Friday, 10 March 2017

TBR - March 2017

This is my first ever TBR feature but I'd like to make it a regular thing, as we're already ploughing through March at an alarming speed I've only picked three books that I'd really like to get around to this month, but here's what they are and why I'd like to read them! 


All About Mia by Lisa Williamson
Well in case you haven't read my review of The Art of Being Normal I absolutely adored it, my favourite book of last year, if not ever! I just cannot wait to see what else Lisa Williamson can do. I've heard a lot of good things and I'm just all round super duper looking forward to it. I'm going to yell about it a lot I can already tell!

Ariadnis by Josh Martin
I picked this up out of sheer curiosity and I'm really intrigued as to what it's going to be like.
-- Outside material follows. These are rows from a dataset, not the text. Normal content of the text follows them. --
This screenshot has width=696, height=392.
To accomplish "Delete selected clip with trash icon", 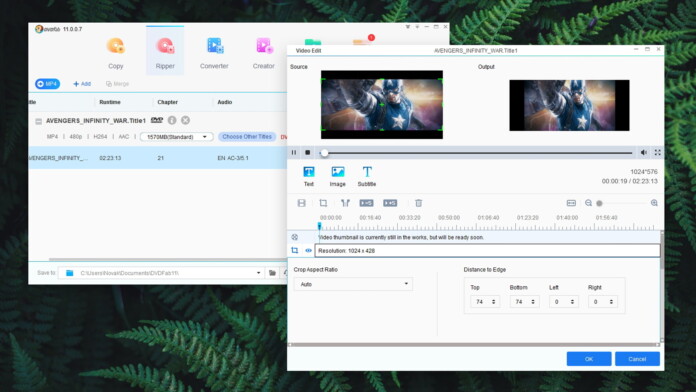I will 418,203.
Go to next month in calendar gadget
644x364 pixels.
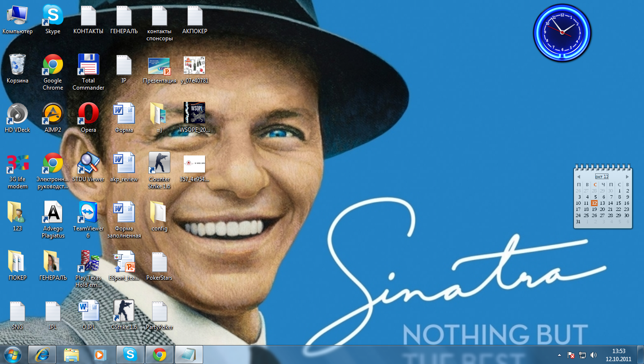pos(627,176)
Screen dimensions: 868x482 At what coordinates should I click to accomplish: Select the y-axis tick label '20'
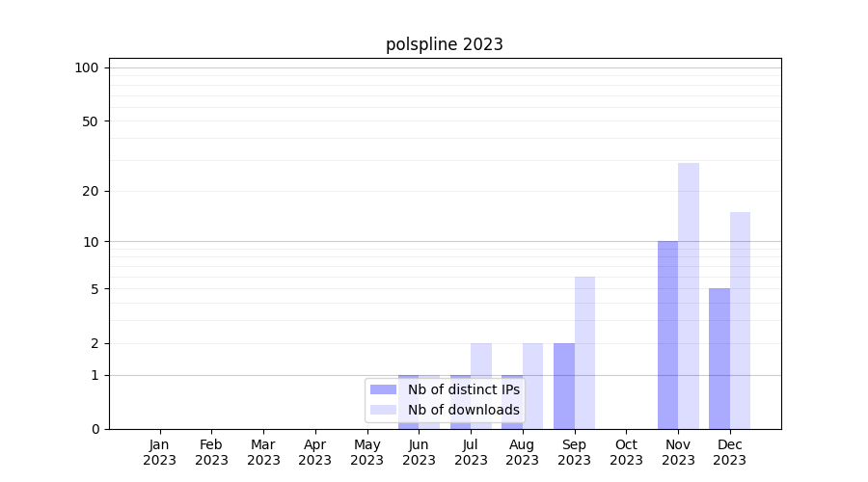(x=91, y=191)
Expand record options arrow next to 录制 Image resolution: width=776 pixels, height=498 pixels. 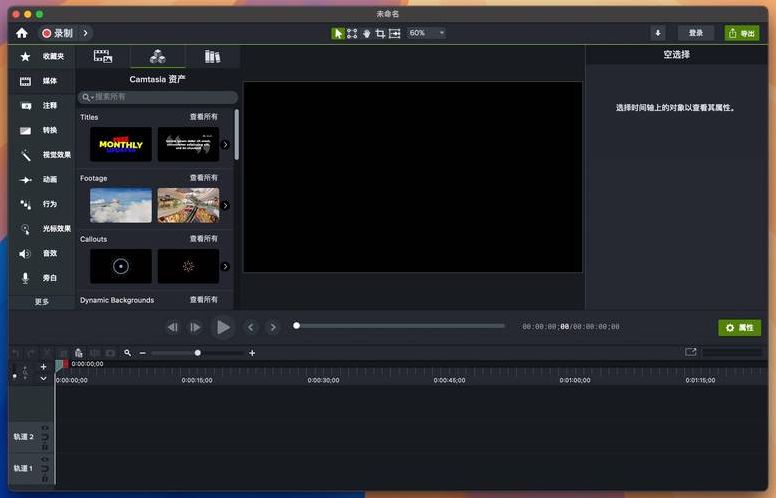pos(86,33)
It seems like it's going to feature some super strong females (it doesn't even mention a single guy in the synopsis so that's unusual!)
and maybe even some f/f romance, who knows?
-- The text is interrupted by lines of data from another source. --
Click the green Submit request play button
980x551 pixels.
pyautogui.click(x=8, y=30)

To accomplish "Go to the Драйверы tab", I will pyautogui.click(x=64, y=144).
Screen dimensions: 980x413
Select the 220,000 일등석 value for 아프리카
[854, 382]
Our Own Private Universe by Robin Talley
I'm super excited for this, it seems so rich in diversity and I've not yet read a book with a bisexual character (let alone two!) so I'm really looking forward to it. If it's anything like as good as Lies We Tell Ourselves then it won't disappoint!
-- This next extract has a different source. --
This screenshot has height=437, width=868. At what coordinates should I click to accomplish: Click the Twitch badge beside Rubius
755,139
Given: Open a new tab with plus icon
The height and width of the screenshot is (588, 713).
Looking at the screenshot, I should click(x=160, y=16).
What are you planning to read this month? Have you read any of these? Please let me know your thoughts in the comments below!

Saturday, 25 February 2017

Unconventional by Maggie Harcourt

Rating: 9/10
Published: 1st February 2017
Publisher: Usborne Publishing Ltd
Pages: 464
Synopsis from Goodreads: Lexi Angelo has grown up helping her dad with his events business. She likes to stay behind the scenes, planning and organizing...until author Aidan Green - messy haired and annoyingly arrogant - arrives unannounced at the first event of the year. Then Lexi's life is thrown into disarray.


In a flurry of late-night conversations, mixed messages and butterflies, Lexi discovers that some things can't be planned. Things like falling in love...


I received a proof copy of this from my book club, which has in no way affected my review, these opinions are very much my own!

My first thoughts going into this were that it sounded like good fun, I was buzzing for a story at a convention but I'll admit that I was somewhat apprehensive that I wouldn't enjoy it because I'm not always the biggest fan of contemporaries that centre around romance (I think it's something to do with my potential aromanticism but that's besides the point!). I honestly loved this book so SO much!!

Set at across a number of conventions run by the company Lexi's dad owns, Unconventional is a ridiculously slow burn that's set over a number of months, in various locations. It's just such an enjoyable read and let me tell you, there's something magical about reading a book that's about books and authors and sci-fi-related nerd things!

Unconventional features some truly beautiful characters, all of whom you read and can immediately picture or think to yourself "yep I definitely know somebody like them!" which is something I always look for in a good contemporary. I fell in love with Aidan absolutely and completely which very rarely happens to me and I was left with such a book hangover it's actually quite embarrassing...

As you may have noticed if you've read any of my previous reviews (or if you've ever seen my tweets) I'm a fiend for a good diverse set of characters which I really think that Unconventional delivered on! Especially with the casual mention (I don't think it's really a spoiler?!) that her mum has a girlfriend now! I just loved that it slipped in an LGBT+ mention like it was nothing, like it was -woah hold up one second- normal??? It shouldn't be something that I should have to keep mentioning when I review books because it shouldn't be something that's unusual but I'm seeing more and more casual mention of LGBT+ characters and I love it! 

Anyway overall Unconventional was a super fun, easy and thoroughly enjoyable read with relatable characters who you will definitely love! Check it out because it's wonderful (and leave me a wee comment if you feel the same or otherwise)!

P.s. thanks to Liverpool One Waterstones YA book club for getting us copies of this beauty!